This report on axisymmetric ultraspherical/Gegenbauer polynomials and their use in Ambisonic directivity design in 2D and 3D presents an alternative mathematical formalism to what can be read in, e.g., my and Matthias Frank's book on Ambisonics or J\'er\^ome Daniel's thesis, Gary Elko's differential array book chapters, or Boaz Rafaely's spherical microphone array book. Ultraspherical/Gegenbauer polynomials are highly valuable when designing axisymmetric beams and understanding spherical t designs, and this report will shed some light on what circular, spherical, and ultraspherical axisymmetric polynomials are. While mathematically interesting by themselves already, they can be useful in spherical beamforming as described in the literature on spherical and differential microphone arrays. In this report, these ultraspherical/Gegenbauer polynomials will be used to uniformly derive for arbitrary dimensions D the various directivity designs or Ambisonic order weightings known from literature: max-DI/basic, max-rE , supercardioid, cardioid/inphase.
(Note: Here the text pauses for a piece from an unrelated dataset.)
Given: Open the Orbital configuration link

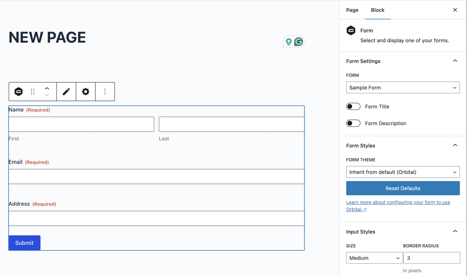Looking at the screenshot, I should pyautogui.click(x=398, y=202).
Is there a way to relate higher-order cardioids and supercardioids? How could one define directivity patterns with an on-axis flatness constraint?

翻译：本报告探讨轴对称超球面/盖根鲍尔多项式及其在二维与三维Ambisonic指向性设计中的应用，提出了一种替代性数学形式体系，与笔者及Matthias Frank合著的Ambisonics专著、Jérôme Daniel的博士论文、Gary Elko的差分阵列著作章节、以及Boaz Rafaely的球面传声器阵列专著中的描述形成互补。超球面/盖根鲍尔多项式在轴对称波束设计与球面t设计理解中具有极高价值，本报告将阐明圆环型、球面型及超球面型轴对称多项式的本质特征。除其自身数学趣味性外，这些多项式在球面波束成形（如球面与差分传声器阵列文献所述）中具有重要应用价值。通过超球面/盖根鲍尔多项式，本报告将统一推导任意维度D下的各类指向性设计或Ambisonic阶次加权方案（包括最大指向性指数/基础型、最大rE型、超心型、心型/同相型），这些方案均源自现有文献。高阶心型与超心型之间存在何种关联？如何定义具有轴向平坦性约束的指向性模式？